Le jugement sera infirmé.

La société Manège réclame des dommages intérêts à hauteur de 50 000 euros sans nullement s'expliquer sur ce montant.

Si la concurrence déloyale exercée par M. X a généré un préjudice pour la société Manège, au regard de la brève durée de la concurrence déloyale, de juillet à novembre 2012, du nombre de départements concernés (trois : 67, 68, et 88 pour les magasins Leclerc uniquement), et de l'absence d'explications chiffrées de la société Manège sur sa demande notamment par comparaison des commissions facturées par M. X avant et après le 1er juillet 2012, et du chiffre connu de celles-ci (1763,23 euros pour la période septembre novembre 2012) par l'effet des demandes reconventionnelles de M. X, la cour fixera à 3 000 euros les dommages intérêts dus par M. X à la société Manège.

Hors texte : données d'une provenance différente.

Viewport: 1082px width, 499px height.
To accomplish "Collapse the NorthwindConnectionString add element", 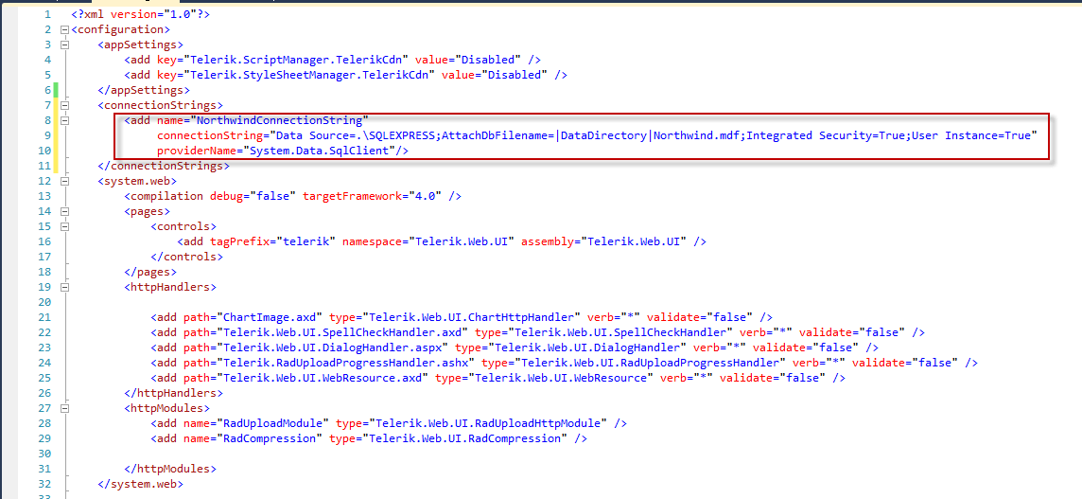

Sur la rupture du contrat d'agent commercial

La société Manège a notifié à M. X par lettre recommandée avec accusé de réception du 4 décembre 2012 la rupture de son contrat d'agent commercial pour faute grave après l'avoir mis en demeure par lettre du 22 novembre 2012, après avoir eu confirmation le même jour par la société Tifany industrie de ce que M. X était agent commercial pour son compte depuis juillet 2012, de s'expliquer sur ce point, M. X ayant répondu par un mail du 26 novembre 2012 qui n'est pas produit.

Au regard des motivations qui précèdent relatives à la concurrence déloyale exercée par M. X, qui s'analyse en un manquement à l'obligation de loyauté constitutif d'une faute grave au sens de l'article L134-13 du Code de commerce, privative du droit à réparation prévu par l'article L134-12 du même code, M. X n'est pas fondé à solliciter l'indemnité compensatoire de rupture ; la faute grave est également privative du droit à préavis.

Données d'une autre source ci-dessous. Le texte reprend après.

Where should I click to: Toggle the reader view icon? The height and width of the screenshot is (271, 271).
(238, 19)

Le jugement sera infirmé en ce qu'il a fait droit à ces demandes de M. X.

M. X demeure en revanche fondé à obtenir le paiement des commissions pour la période de septembre à novembre 2012, correspondant à une prestation effectuée, dont le montant de 1763,23 euros n'est pas en tant que tel contesté ; le jugement sera confirmé de ce chef.

Dès lors que la rupture du contrat d'agent commercial pour faute grave est fondée, M. X est sans droit à obtenir le remboursement de la valeur d'achat du contrat d'agent commercial ; le jugement sera confirmé de ce chef, et il ne sera pas fait droit à son appel incident.

La compensation entre les créances des parties sera ordonnée.

Sur les dépens et l'article 700 du Code de procédure civile

Les dépens de première instance et d'appel seront mis à la charge de M. X, partie succombante pour l'essentiel de ses prétentions, qui sera débouté de sa demande en application de l'article 700 du Code de procédure civile et condamné à payer à la société Manège une somme de 2000 euros sur ce même fondement.

Par ces motifs : LA COUR, Infirme le jugement déféré sauf en ce qu'il a condamné la société Manège à payer à M. X la somme de 1763,23 euros en paiement des commissions acquises et restant dues pour les mois de septembre, octobre et novembre 2012 ; Statuant à nouveau pour le surplus, Dit que M. X a commis au préjudice de la société Manège des actes de concurrence déloyale et des manquements au devoir de loyauté ; Condamne en conséquence M. X à payer à la société Manège la somme de 3000 euros à titre de dommages intérêts ; Dit que la rupture du contrat d'agent commercial de M. X par la société Manège pour faute grave est fondée ; Déboute en conséquence M. X de ses demandes d'indemnité de préavis et d'indemnité compensatrice ; Ordonne la compensation entre les créances respectives des parties ; Condamne M. X à payer à la société Manège la somme de 2000 euros en application de l'article 700 du Code de procédure civile ; Condamne M. X aux dépens de première instance et d'appel.